On entre tout de suite dans le sujet. Depuis quinze jours, les chefs qui coachent les candidats nous disent : « Le sujet est costaud à tenir en cinq heures. S’ils sortent les plats dans les temps, c’est déjà pas mal… » Christophe Quantin reconnaît : « Oui, c’est vrai, il y a un peu de ça… » De son côté, Jacques Maximin reste droit dans ses bottes : « Non, il n’y a pas de piège. C’est pas compliqué, il faut avoir la maîtrise du métier. »
La clef : savoir déléguer
« Une fois que le thème est posé, il faut savoir le gérer », explique Michel Roth. « Il y a des choses à faire dès le départ. Et là, ils doivent démarrer par la Pavlova. » Pendant ces deux semaines d’entraînement, les candidats ont d’abord mis leurs plats au point, puis ils se sont concentrés sur leur organisation. Il faut rationnaliser les gestes et les déplacements pour gagner du temps, mais surtout décider ce qu’ils vont confier à leurs commis. « C’est l’une des clefs : savoir déléguer les bonnes tâches » disent-ils en chœur.
L’équité
C’est le moment d’entrer en piste. Les trois vice-présidents vont rejoindre les membres du jury et pensent aux candidats qui se préparent : « Là, ils sont au portillon de la piste de ski, ils attendent le départ », commente Christophe Quantin. « Ils vont dérouler la recette et devront se rattraper s’ils font une faute de quart. » Une course de bosses qui dure cinq heures.

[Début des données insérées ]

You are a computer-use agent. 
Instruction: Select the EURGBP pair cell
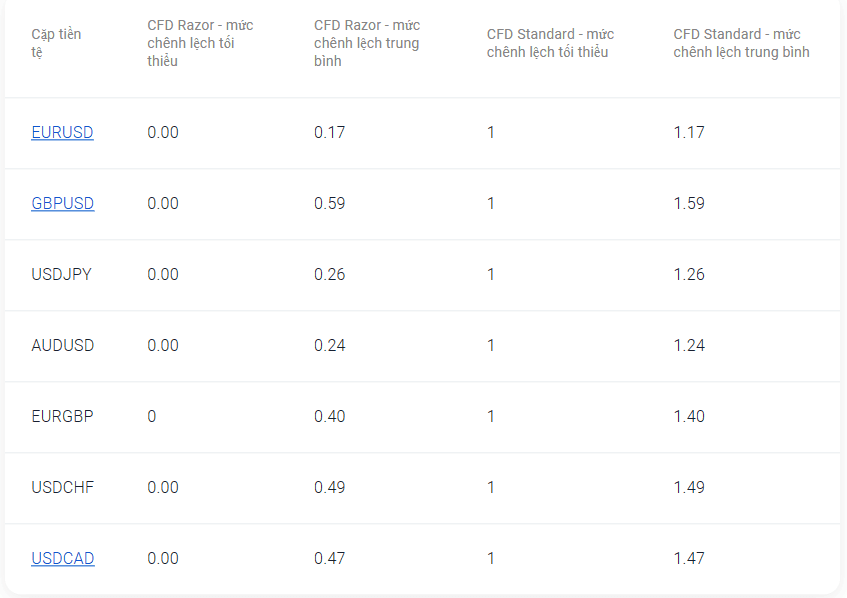[62, 416]
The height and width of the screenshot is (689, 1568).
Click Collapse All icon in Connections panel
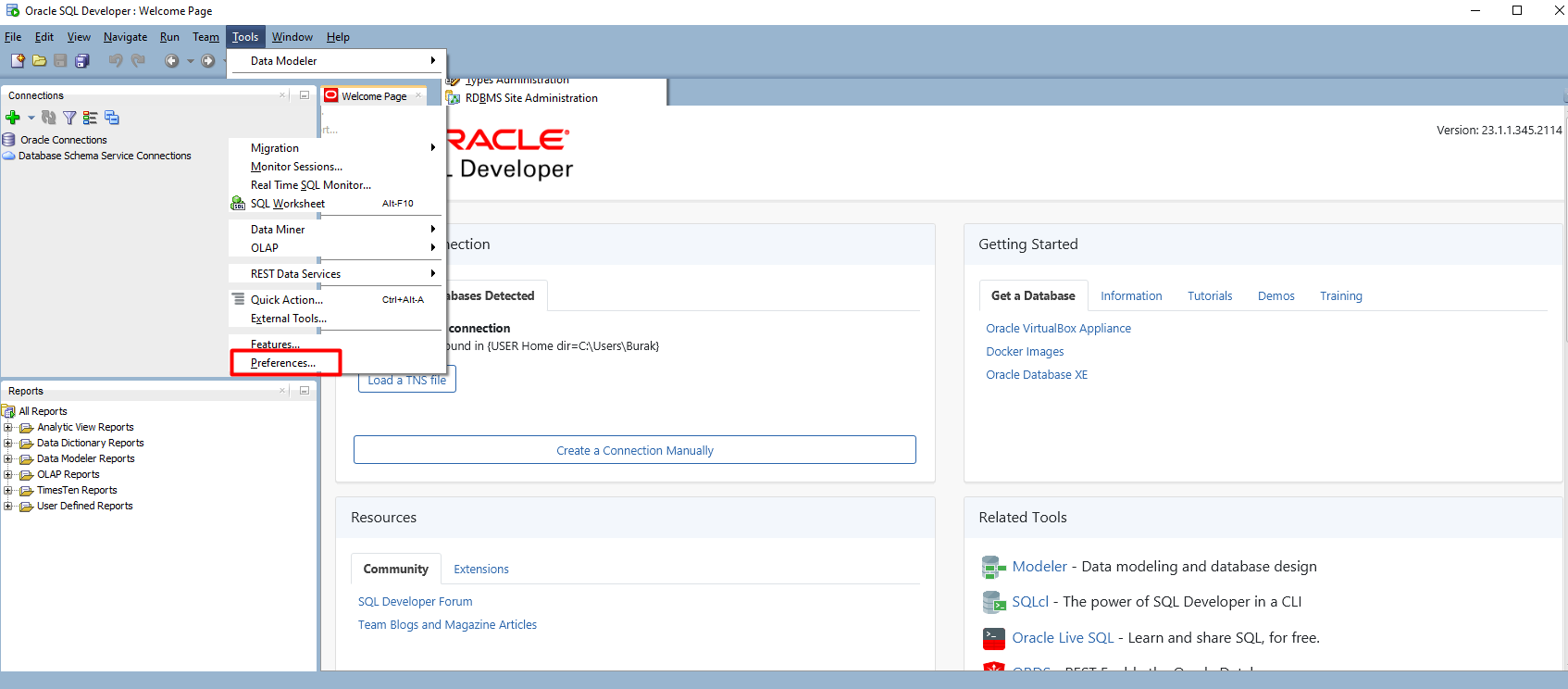pyautogui.click(x=112, y=118)
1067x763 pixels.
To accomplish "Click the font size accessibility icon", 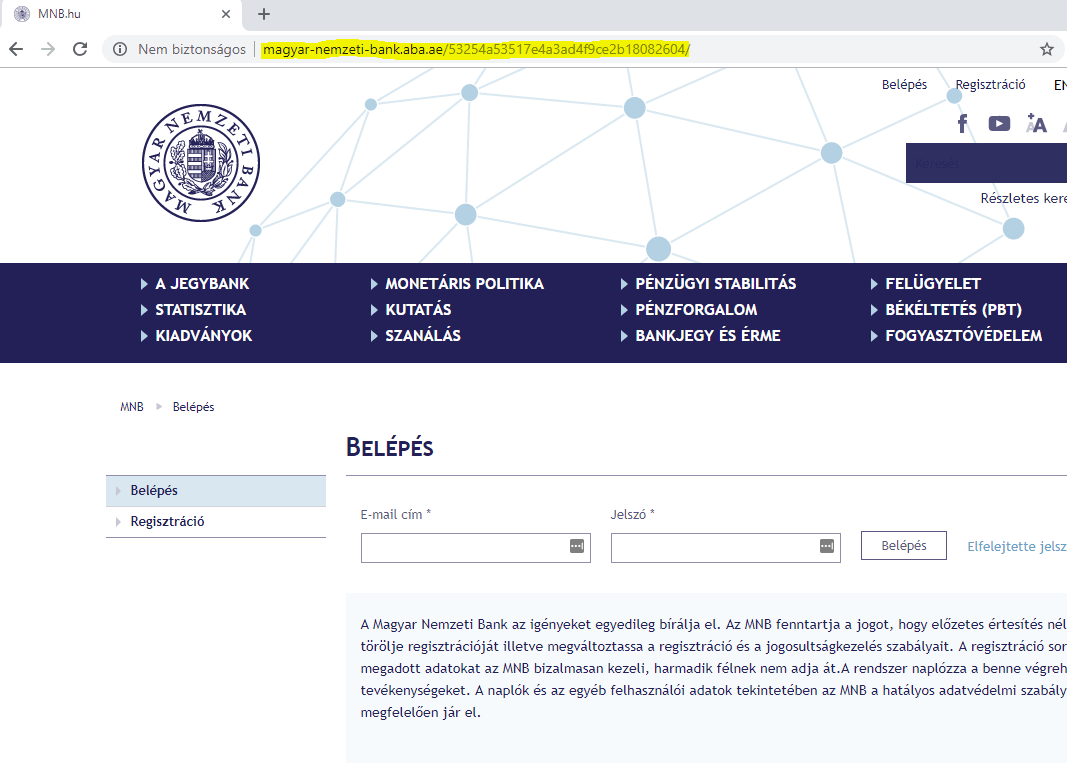I will pyautogui.click(x=1036, y=123).
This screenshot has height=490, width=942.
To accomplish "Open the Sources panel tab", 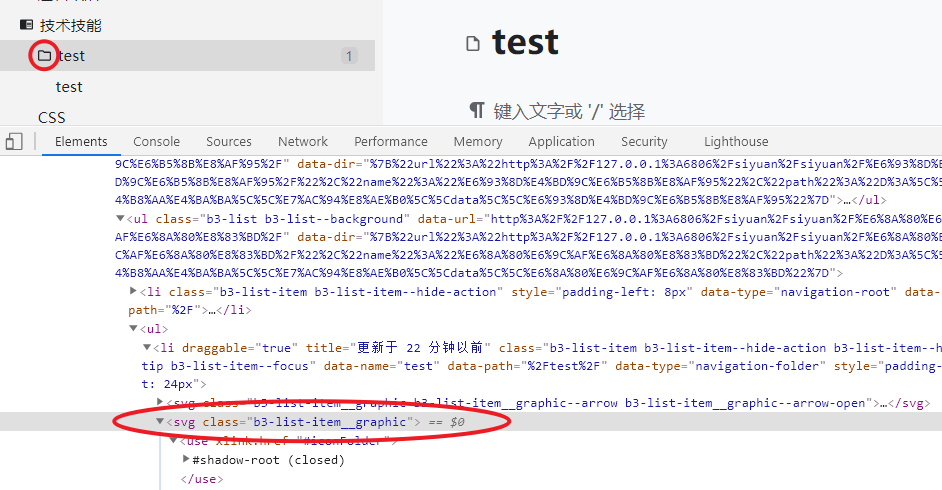I will [x=229, y=141].
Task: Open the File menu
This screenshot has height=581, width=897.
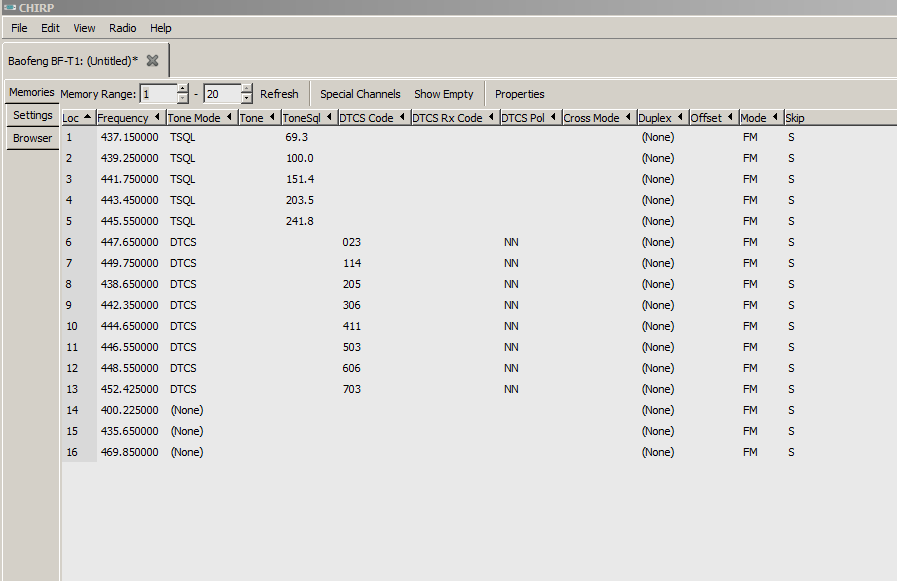Action: [19, 28]
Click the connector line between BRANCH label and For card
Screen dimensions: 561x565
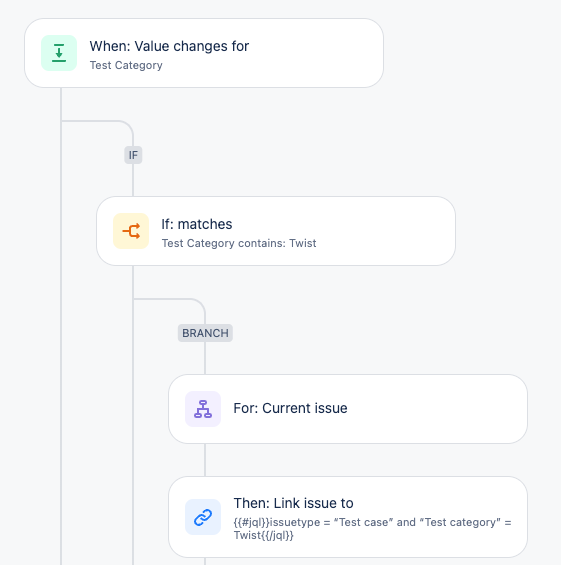pos(205,358)
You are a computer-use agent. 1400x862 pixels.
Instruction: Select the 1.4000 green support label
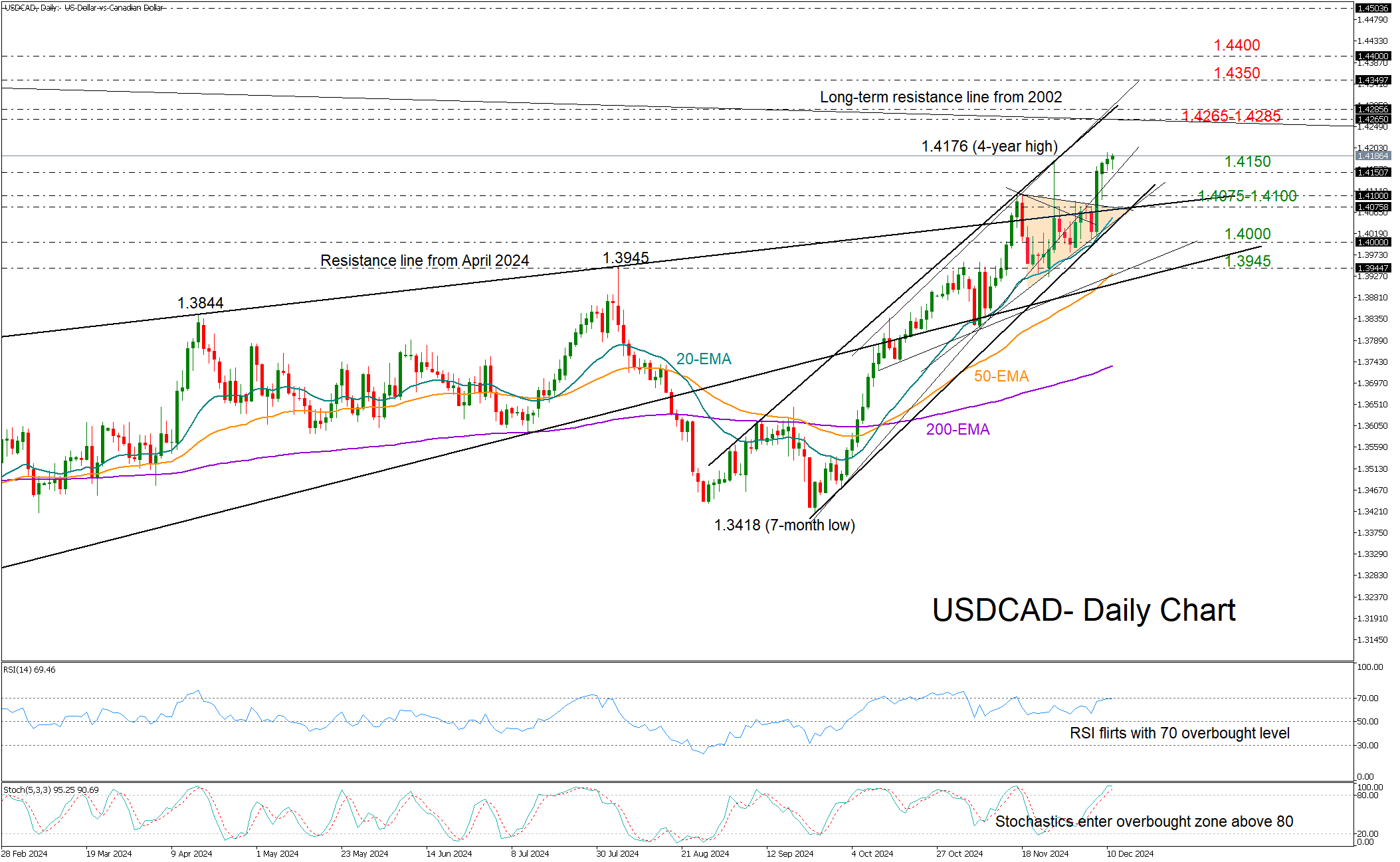pyautogui.click(x=1247, y=234)
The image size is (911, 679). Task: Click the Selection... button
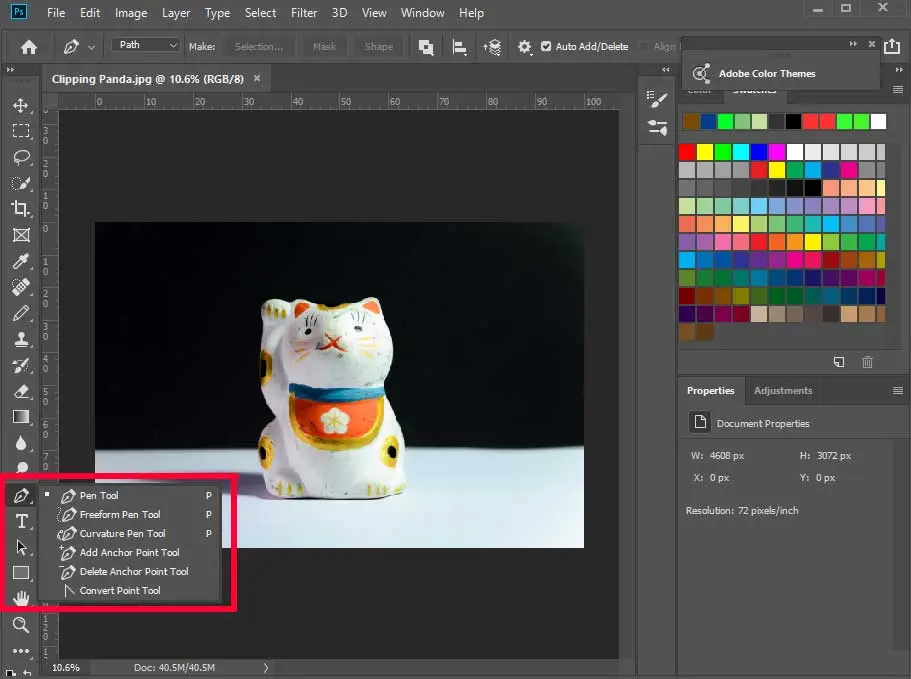point(259,46)
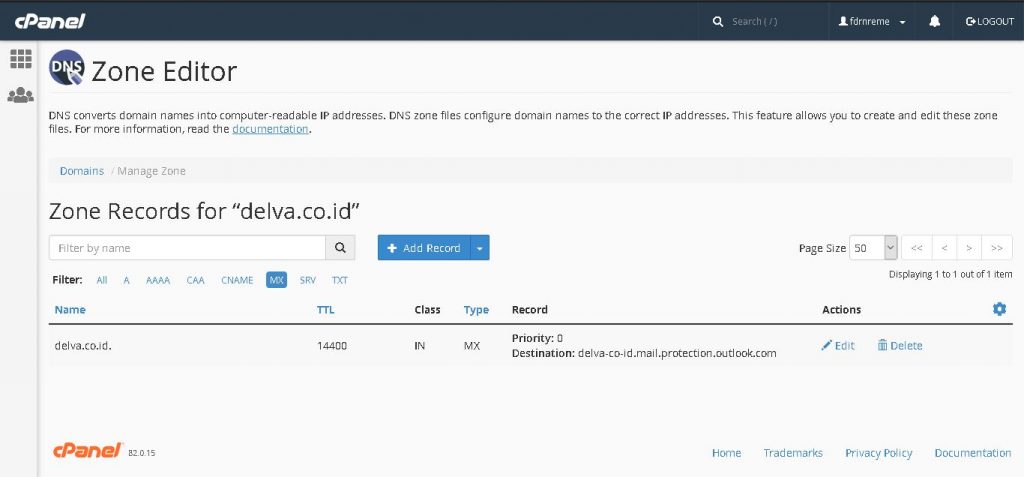Navigate to Domains breadcrumb
The height and width of the screenshot is (477, 1024).
[x=81, y=171]
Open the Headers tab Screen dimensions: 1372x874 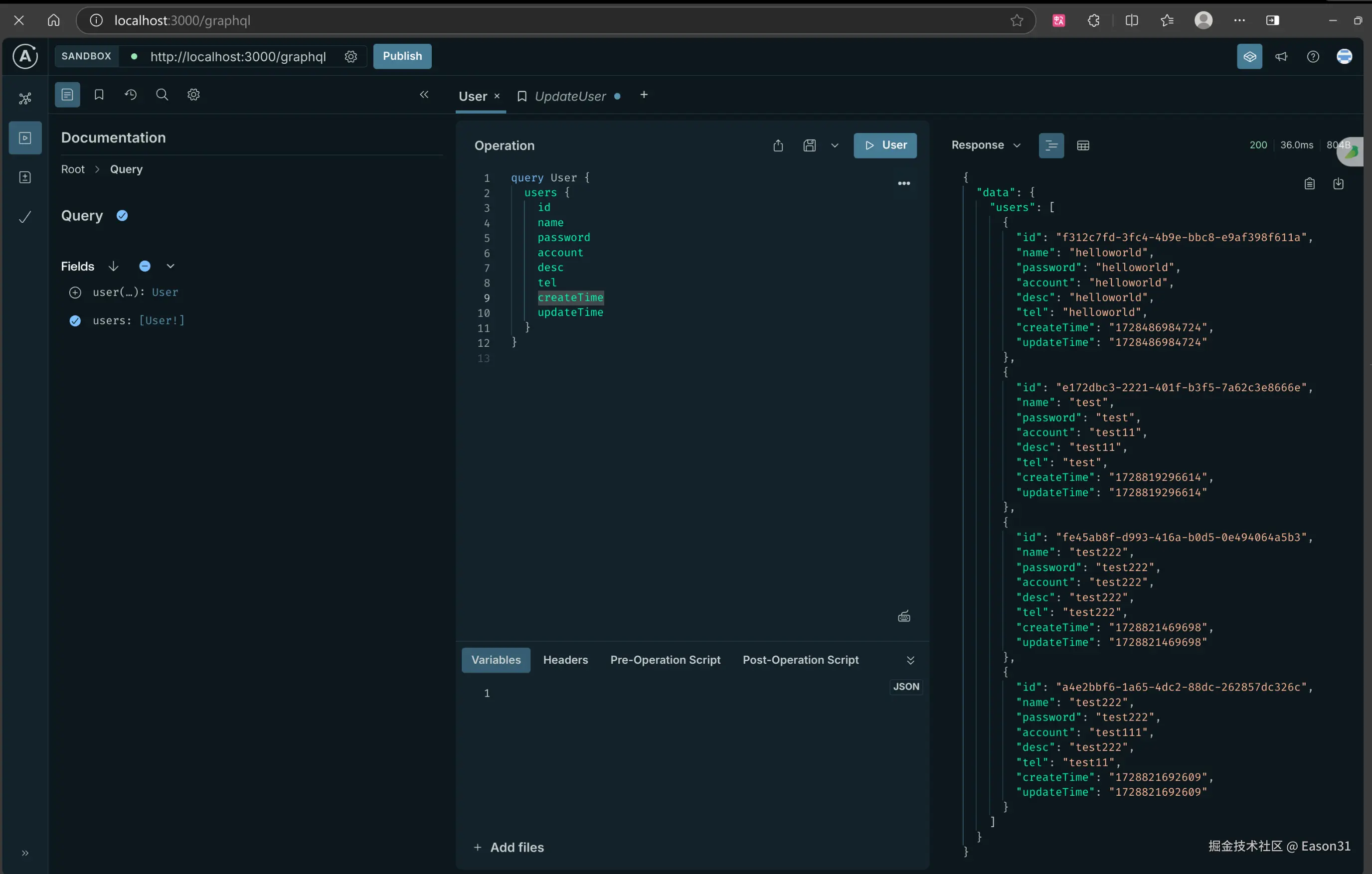click(565, 660)
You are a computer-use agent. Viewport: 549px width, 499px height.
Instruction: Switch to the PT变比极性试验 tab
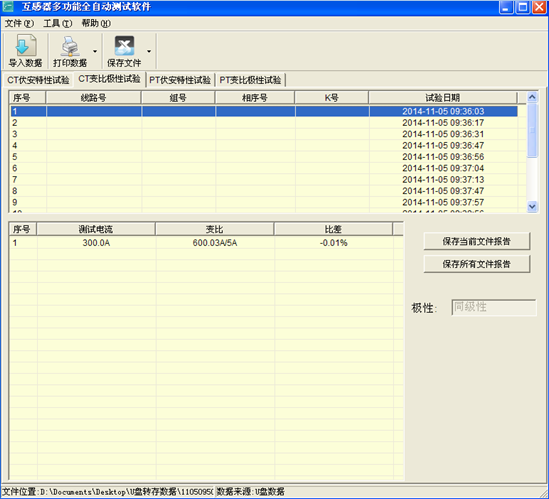250,80
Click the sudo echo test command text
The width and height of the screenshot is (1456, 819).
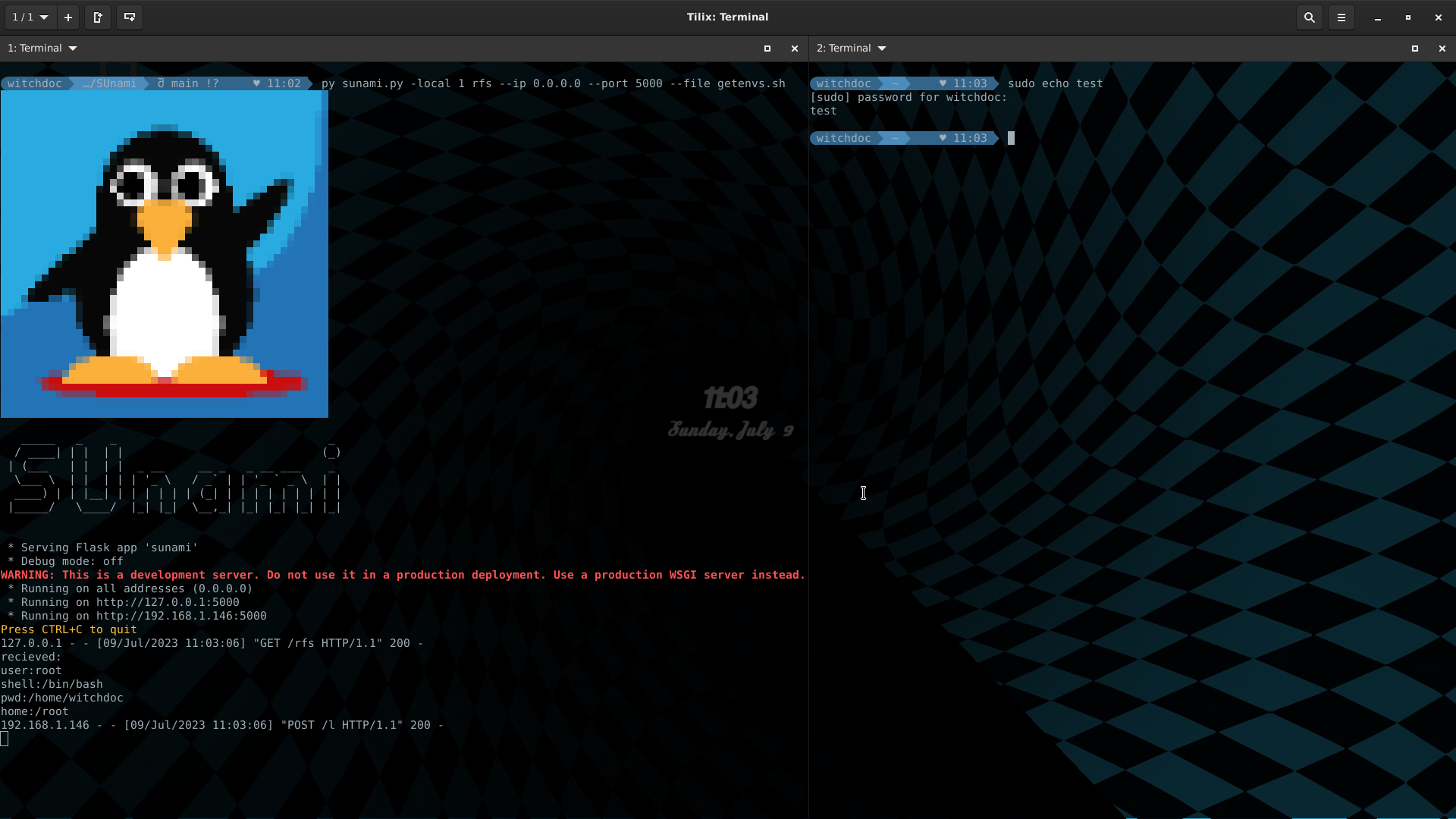click(1054, 83)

Jacques Maximin explique le concept d’un sujet « technique mais avec une grande liberté » : « Ils ont une grande latitude. Sur la farce du lièvre « style à la royale », on ne donne pas plus d’indications. Sur la Pavlova, sur la crème Chiboust et l’aspic, tu fais comme tu veux ! Idem pour les garnitures, la purée, tes cuissons, ta sauce… On t’a donné le cadre, maintenant tu as carte blanche, vas-y. Le mec (ou la fille) est propriétaire de son propre destin ! » « Et c’est là qu’est l’équité aussi », complète Michel Roth. « Ils ont tous le même temps d’exécution, des formes précises, mais chacun cuisine avec son propre univers et les goûts sont différents. »
Il vous aurait plu, ce sujet ?
Michel Roth : « Oui ! Ce sont des plats alléchants, qui donnent envie d’être goûtés. Il y a des sauces, des jus, du rôti, des cuissons et un bon dessert. Tous ceux qui aiment la maîtrise de leur métier aimeraient ce sujet. »
Christophe Quantin : « J’aurais bien voulu le faire parce qu’il y a du gibier, beaucoup de cuissons différentes et de la technique, comme le piquage du hareng sur le lieu par exemple. »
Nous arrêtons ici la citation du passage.